Doctor Grappa may have been simplifying his theory a bit for a general audie - "No," he said, "that really is as complicated as it gets."
"By the way," he added, "I find the headline of this article to be unnecessarily provocative and vulgar."
I...I don't write the headlines, I weakly defended myself.
The process is known as literary memory obfuscation (LiMO). "This is no celebrity vehicle," Doctor Gappa wrote in an unpublished paper he doesn't let anybody read that was co-written with graduate students Exaltini McTate-Andropine-Elurbian, Gerald Flubb and Flubb's Alsatian Puppy Stiggs McNasty. "The act of one person writing about an event reaches through 12-dimensional Dilbert Space and plucks the corresponding experience out of the minds of the people who actually lived it."

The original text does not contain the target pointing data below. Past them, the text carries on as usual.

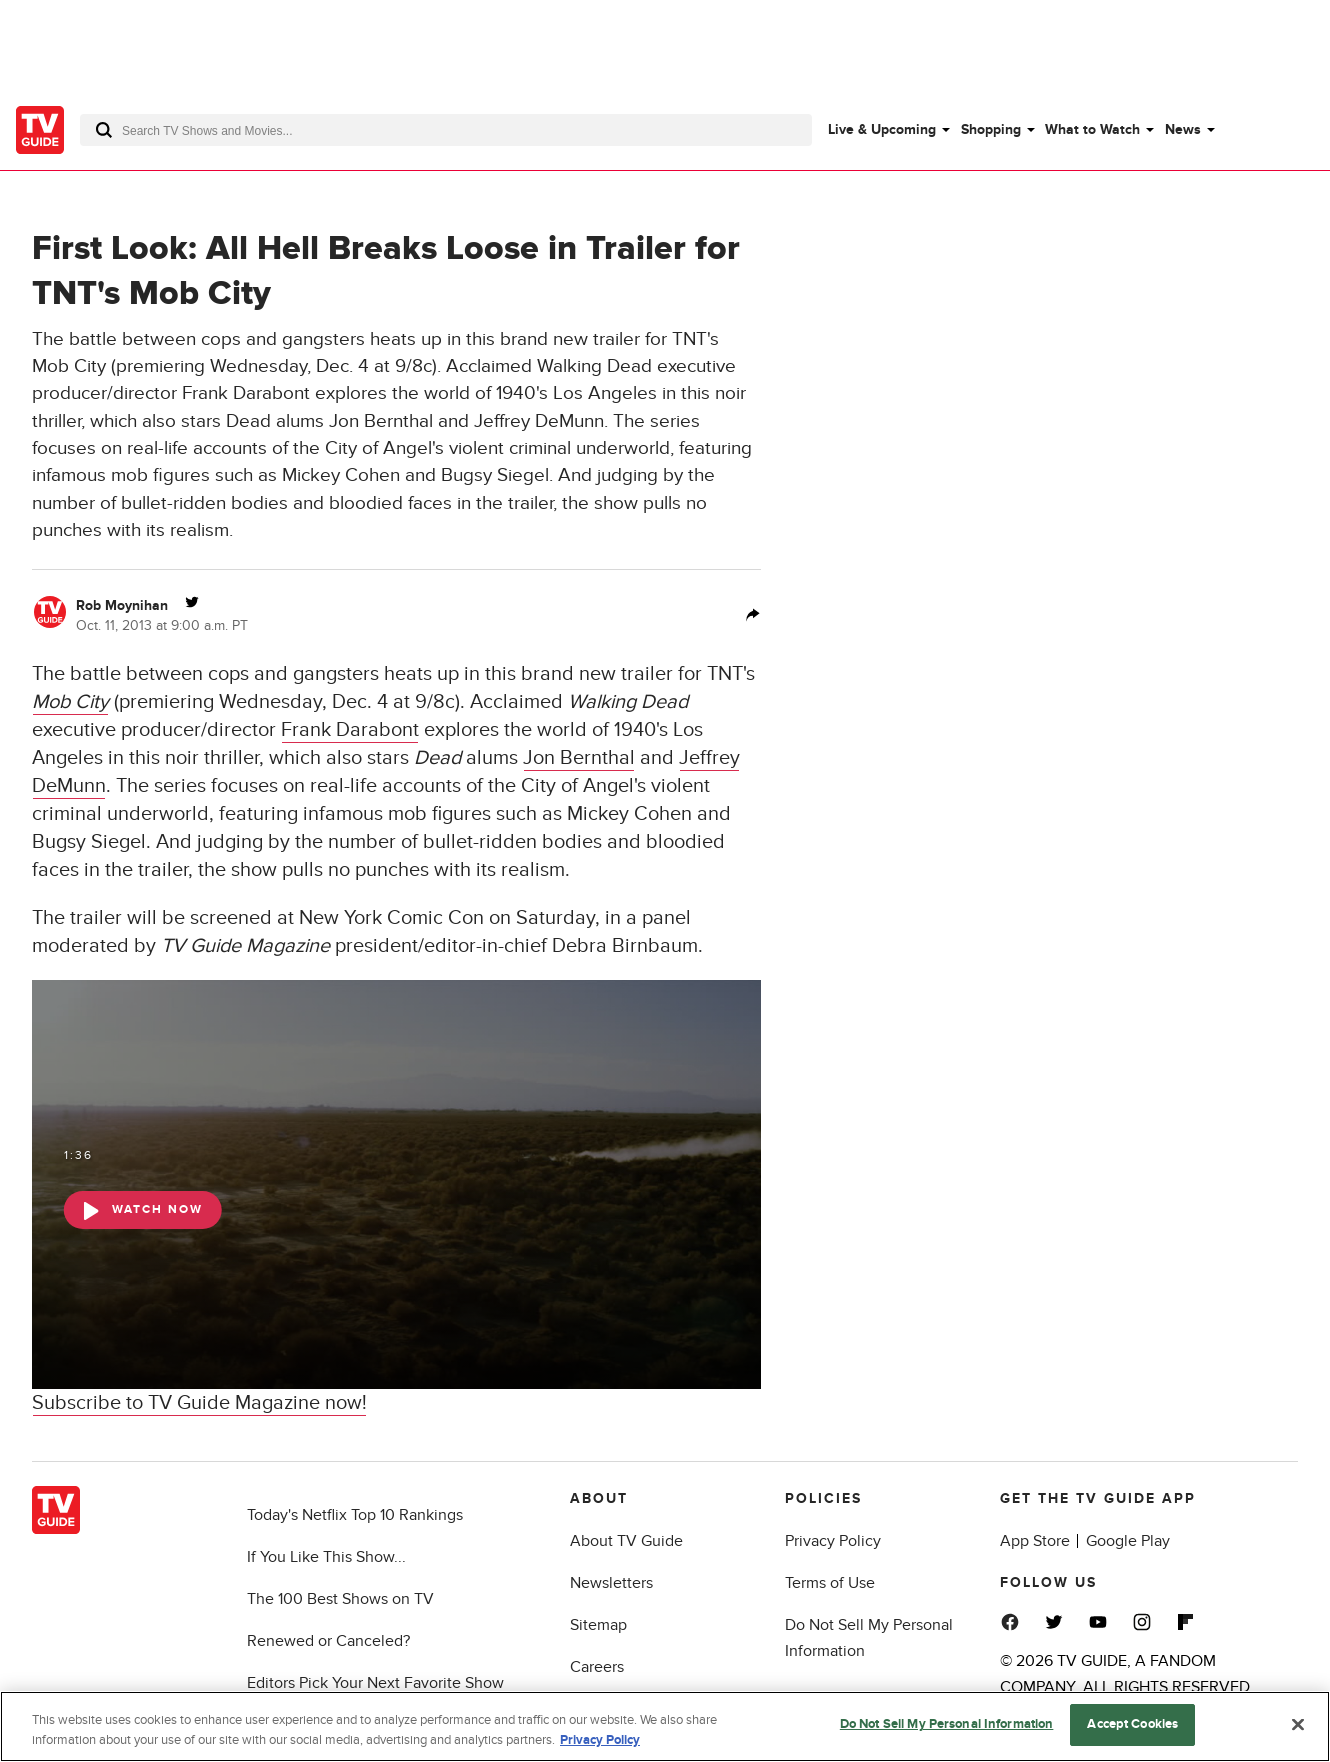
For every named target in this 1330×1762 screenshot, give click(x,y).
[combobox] (446, 130)
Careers (597, 1667)
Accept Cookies (1132, 1726)
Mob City (70, 702)
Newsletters (611, 1583)
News (1183, 129)
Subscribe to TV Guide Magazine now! (199, 1403)
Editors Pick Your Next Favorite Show (375, 1683)
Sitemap (598, 1625)
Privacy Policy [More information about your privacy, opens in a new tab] (600, 1741)
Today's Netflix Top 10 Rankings (355, 1515)
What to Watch (1092, 129)
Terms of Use (830, 1583)
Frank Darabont (350, 730)
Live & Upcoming (882, 129)
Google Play (1128, 1541)
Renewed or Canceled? (328, 1641)
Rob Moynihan (122, 605)
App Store (1035, 1541)
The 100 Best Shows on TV (340, 1599)
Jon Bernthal (579, 758)
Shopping (991, 129)
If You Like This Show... (326, 1557)
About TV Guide (626, 1541)
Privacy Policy (833, 1541)
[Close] (1298, 1725)
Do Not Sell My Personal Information (947, 1726)
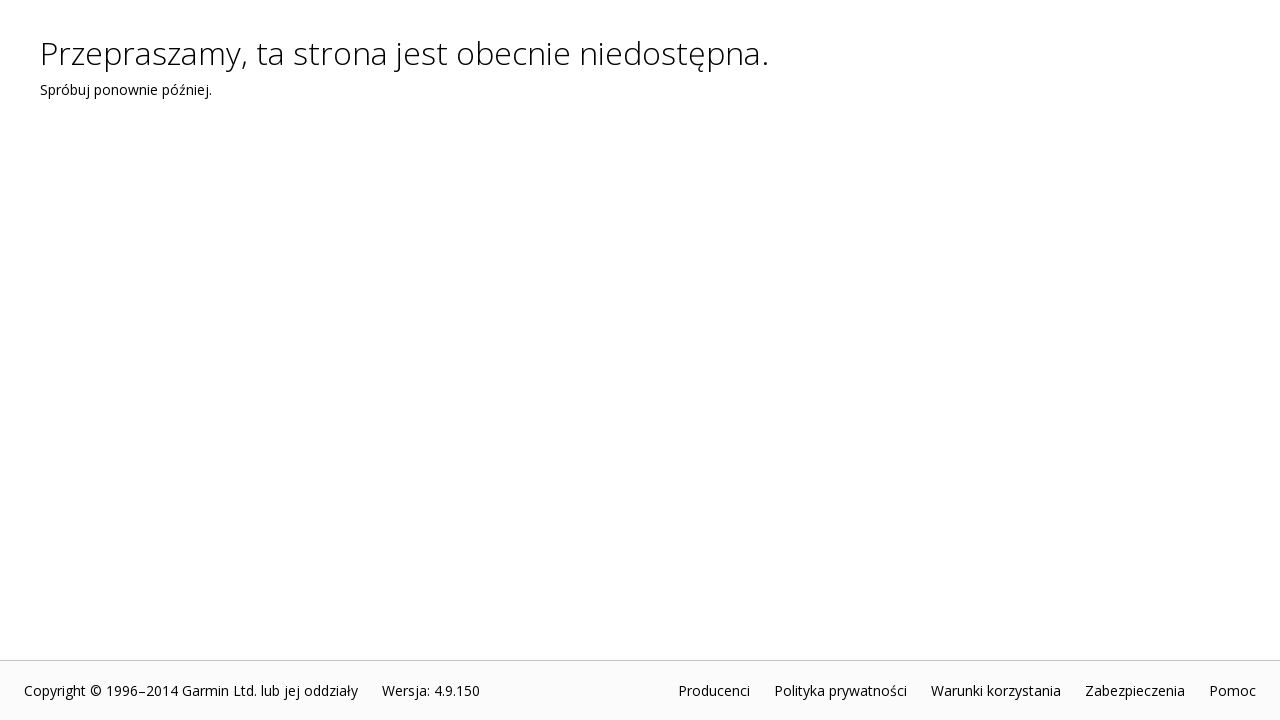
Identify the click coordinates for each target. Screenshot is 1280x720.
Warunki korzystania (996, 690)
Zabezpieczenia (1135, 690)
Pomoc (1232, 690)
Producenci (714, 690)
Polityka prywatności (840, 690)
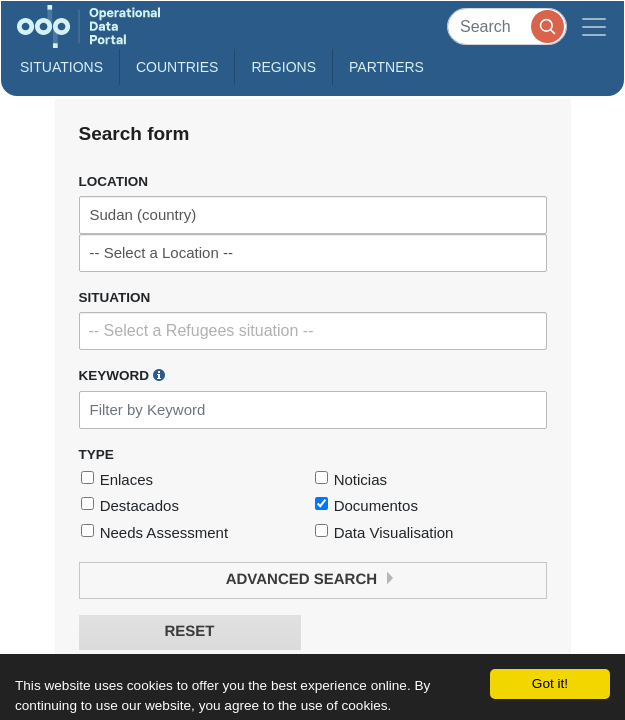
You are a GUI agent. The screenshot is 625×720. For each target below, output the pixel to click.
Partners (386, 67)
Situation (115, 297)
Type (96, 454)
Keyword (122, 375)
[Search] (507, 26)
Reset (189, 631)
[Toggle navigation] (594, 26)
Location (114, 181)
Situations (61, 67)
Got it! (550, 683)
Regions (283, 67)
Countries (177, 67)
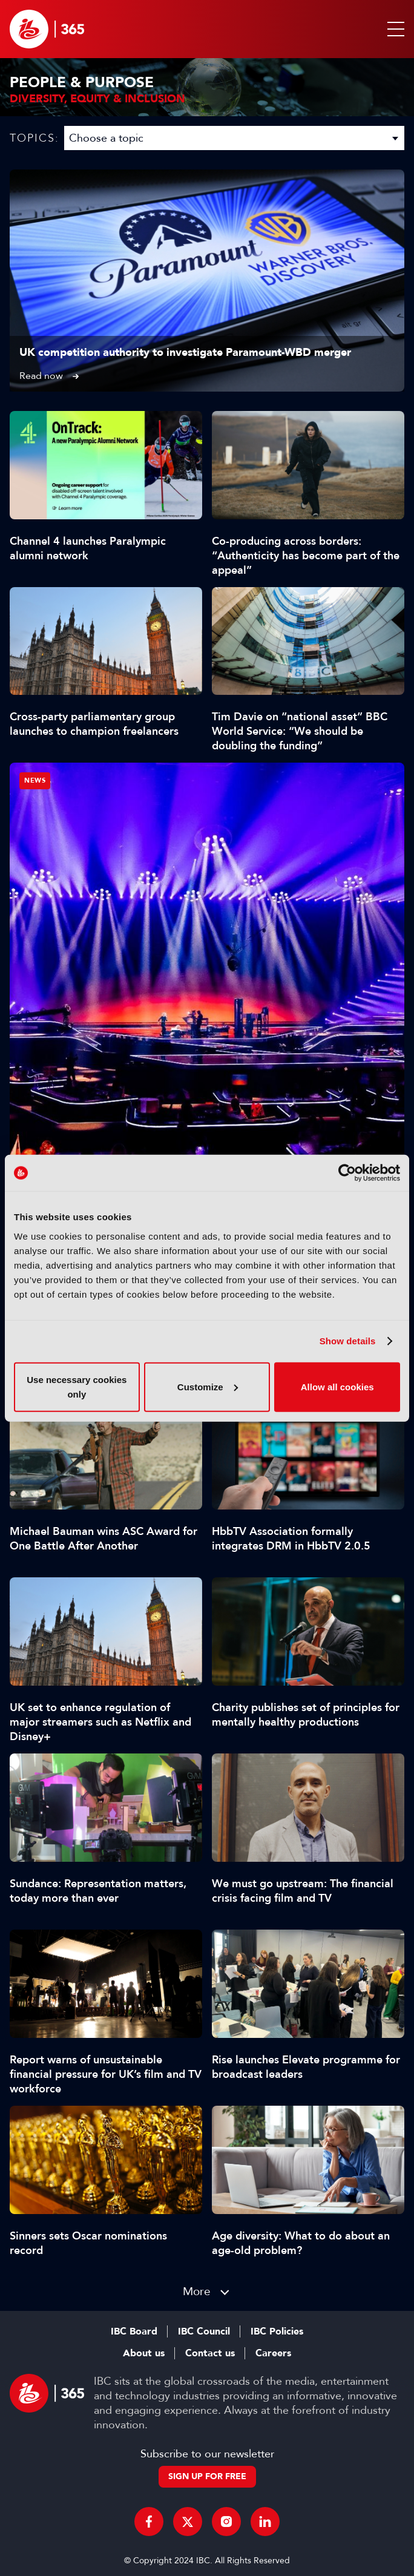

"Bollocks!" roared Miguel Rolando Covian, an actual real life not at all made up or in any other way fictional (except, perhaps, for the size of his nose) neuroscientist. "There are more holes in this theory than in a toon filled with buckshot! How, for instance, do we account for people who lose parts of their memory even though they never inspired a story?"
"Gossip," Doctor Gappa replied. "It is a form of storytelling, after all. It is also possible that descriptions of geographical locations may have an effect on memory. People who live in New York or Los Angeles, for instance, may be more prone to memory loss than people who live in other places because so many stories are based on those cities. "But, we will need funding for much larger research studies before this hypothesis can be properly explored."
"Surely," Covian insisted, "there must be people somewhere who have suffered memory loss without ever having been referred to in a story!"
"How would we know?" Doctor Gappa shrugged.
"By the way," he added, "couldn't you have found a neuroscientist to quote who hadn't been dead since 1992?"
I...I probably should have spent more time searching Google, I allowed.
Doctor Gappa stated that the first issue of The Quarterly Review of LiNTS, which will contain writing by Jonathan Safron Foer, Steven Pinker, Camille Paglia and Terry Eagleton, will be published "just as soon as I convince them to agree to write articles for it."
The implications of this theory are staggering. Can you kill somebody by killing off their fictional counterpart? "No. LiMO doesn't work that way."
If you write a story from your own life, do you cause yourself to lose the memory? "Oh. I hadn't thought of - hold on a second while I get my notepad."
Does the story have to be fictional to cause memory loss? "There is some debate among LiNTS researchers on this question. The three of us believe that an event takes on fictional characteristics the moment it is remembered, so documentaries and news articles would have a similar effect, but Stiggs McNasty is adamant that it has to be fiction, and we don't want him chewing up the furniture, so we're going along with him until he gets...umm...F - I - X - E - D."
This is how our store of scientific knowledge progresses.
If his theory is true, why would Doctor Gappa be so eager to publish his findings? Wouldn't that lead to a reduction in his own memory?
"Oh, I have a great response to that question!" Doctor Gappa respo - answered. "Academic papers, you see, they're more like a...like a...I mean...you know, only minimally a...a...a...uhh...narrative, so...so...so...oh, shit!"